Let us consider this stunt, masquearding as a news story.

Common Cause files a lawsuit, holds a number of press conferences and briefings on the subject, and the left-leaning media runs with it.

Including The Takeaway, via its relentless critic of the Scalia wing of the Court, Jeffrey Rosen.

The case filing, as frivolous and as meritless as it is, serves as a predicate for a "news" story, and the news story serves as a predicate for some vague and unfounded attacks on the conservative justices.

I will bet Jeffrey Rosen, John Hockenberry and Celeste Headlee each one thousand dollars, that this case filed by Common Cause will not result in any recusal, and will not result in any vacating or alteration of the decision in Citizens United.
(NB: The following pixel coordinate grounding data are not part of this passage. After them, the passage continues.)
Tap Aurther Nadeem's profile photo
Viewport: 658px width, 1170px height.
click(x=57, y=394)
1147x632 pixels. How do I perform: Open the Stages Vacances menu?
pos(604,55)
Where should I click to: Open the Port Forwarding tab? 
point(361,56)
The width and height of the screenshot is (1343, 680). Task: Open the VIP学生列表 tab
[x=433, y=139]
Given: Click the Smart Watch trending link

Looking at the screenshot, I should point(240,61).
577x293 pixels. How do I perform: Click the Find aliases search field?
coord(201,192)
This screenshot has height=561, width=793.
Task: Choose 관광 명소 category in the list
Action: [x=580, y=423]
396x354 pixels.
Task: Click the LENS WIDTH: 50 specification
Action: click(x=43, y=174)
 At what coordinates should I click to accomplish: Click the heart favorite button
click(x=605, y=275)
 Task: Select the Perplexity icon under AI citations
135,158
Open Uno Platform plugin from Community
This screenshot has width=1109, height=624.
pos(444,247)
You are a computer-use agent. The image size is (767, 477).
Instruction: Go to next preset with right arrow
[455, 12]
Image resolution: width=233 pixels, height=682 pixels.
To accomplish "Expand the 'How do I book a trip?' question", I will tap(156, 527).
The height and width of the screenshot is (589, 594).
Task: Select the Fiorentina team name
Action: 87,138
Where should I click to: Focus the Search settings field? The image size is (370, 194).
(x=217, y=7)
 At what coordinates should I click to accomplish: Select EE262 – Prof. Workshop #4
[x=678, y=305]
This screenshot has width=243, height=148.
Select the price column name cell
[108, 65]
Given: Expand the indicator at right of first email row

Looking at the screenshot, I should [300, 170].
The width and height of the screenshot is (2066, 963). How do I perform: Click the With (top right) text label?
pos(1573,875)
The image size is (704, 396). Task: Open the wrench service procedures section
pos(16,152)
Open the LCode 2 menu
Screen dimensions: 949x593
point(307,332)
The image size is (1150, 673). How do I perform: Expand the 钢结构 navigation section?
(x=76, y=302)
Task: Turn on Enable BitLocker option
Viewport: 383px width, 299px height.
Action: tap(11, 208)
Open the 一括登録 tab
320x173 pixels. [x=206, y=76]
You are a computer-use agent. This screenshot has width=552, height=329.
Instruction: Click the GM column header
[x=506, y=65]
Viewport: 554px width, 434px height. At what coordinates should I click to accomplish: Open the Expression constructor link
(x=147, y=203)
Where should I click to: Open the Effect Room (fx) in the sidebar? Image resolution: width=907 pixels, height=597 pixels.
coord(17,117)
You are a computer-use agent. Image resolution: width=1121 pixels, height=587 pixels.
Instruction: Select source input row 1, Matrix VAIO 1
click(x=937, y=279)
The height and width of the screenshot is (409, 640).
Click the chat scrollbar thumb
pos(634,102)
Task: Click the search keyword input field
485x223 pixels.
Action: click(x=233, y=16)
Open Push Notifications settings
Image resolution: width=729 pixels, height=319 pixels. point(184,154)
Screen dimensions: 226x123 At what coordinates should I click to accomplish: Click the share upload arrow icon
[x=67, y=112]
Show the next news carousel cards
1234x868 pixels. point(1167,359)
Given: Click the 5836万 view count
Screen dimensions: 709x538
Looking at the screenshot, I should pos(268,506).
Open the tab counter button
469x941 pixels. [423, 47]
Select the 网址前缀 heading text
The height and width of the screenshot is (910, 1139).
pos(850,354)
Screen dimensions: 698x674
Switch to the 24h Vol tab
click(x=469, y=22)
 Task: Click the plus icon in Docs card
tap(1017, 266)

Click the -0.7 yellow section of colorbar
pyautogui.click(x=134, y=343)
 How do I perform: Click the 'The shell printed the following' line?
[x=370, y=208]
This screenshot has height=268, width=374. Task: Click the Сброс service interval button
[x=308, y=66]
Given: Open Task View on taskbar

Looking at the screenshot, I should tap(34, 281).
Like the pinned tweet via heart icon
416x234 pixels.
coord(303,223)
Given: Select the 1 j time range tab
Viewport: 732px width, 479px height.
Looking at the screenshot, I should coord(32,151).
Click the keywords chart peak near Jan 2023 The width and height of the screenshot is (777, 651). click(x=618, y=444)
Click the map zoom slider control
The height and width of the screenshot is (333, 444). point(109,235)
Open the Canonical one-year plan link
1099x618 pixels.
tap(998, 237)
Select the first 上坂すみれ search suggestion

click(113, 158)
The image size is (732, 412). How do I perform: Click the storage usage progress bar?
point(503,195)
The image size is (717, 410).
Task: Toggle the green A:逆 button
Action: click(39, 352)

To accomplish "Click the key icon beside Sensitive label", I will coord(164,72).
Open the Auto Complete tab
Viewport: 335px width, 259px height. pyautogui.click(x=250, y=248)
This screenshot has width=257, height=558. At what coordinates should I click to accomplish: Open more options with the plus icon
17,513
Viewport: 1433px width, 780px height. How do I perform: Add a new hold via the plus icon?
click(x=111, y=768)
It will of course result in a thousand stories on the subject. And if one Googles "common cause," "Scalia" and "Thomas," the search result is an immediate who's who of .url's from the leftwing blogosphere, all dutifully echoing the non-story created by Common Cause's frivolous lawsuit. A lemming-like surge, in which The Takeaway has now joined.

If The Takeaway had an ounce of political integrity, it would do a follow up story on how this stunt came about, and cerefully ask the question what the real liklihood is for any form of success for the Common Cause lawsuit. The correct answer is "zilch."

And if The Takeaway had any sense of political balance, the next time that it did a story on Citizens United, it would also examine the arguments in favor of the majority opinion in the case, along with the generally ill-informed usual complaints that . (For instance, nothing in the Citizens Untied case allows corporations to make donations to any candidates; that myth persists to this day, because news outlets like The Takeaway have done such an awful job of reporting the facts and the opposing arguments.)

Jan. 21 2011 11:01 AM
Al from KY

Regardless of whether anyone should recuse themselves from the court, the Supreme's decision on campaign funding was plain out-and-out WRONG.
Allowing big business to legally control our government goes against the basic principles of government of, by,and for the people. (Not to mention it includes international/foreign business)
If this were put to a common vote by the people, it'd be gone in a heartbeat. Nobody I've talked to thinks this was a good ruling.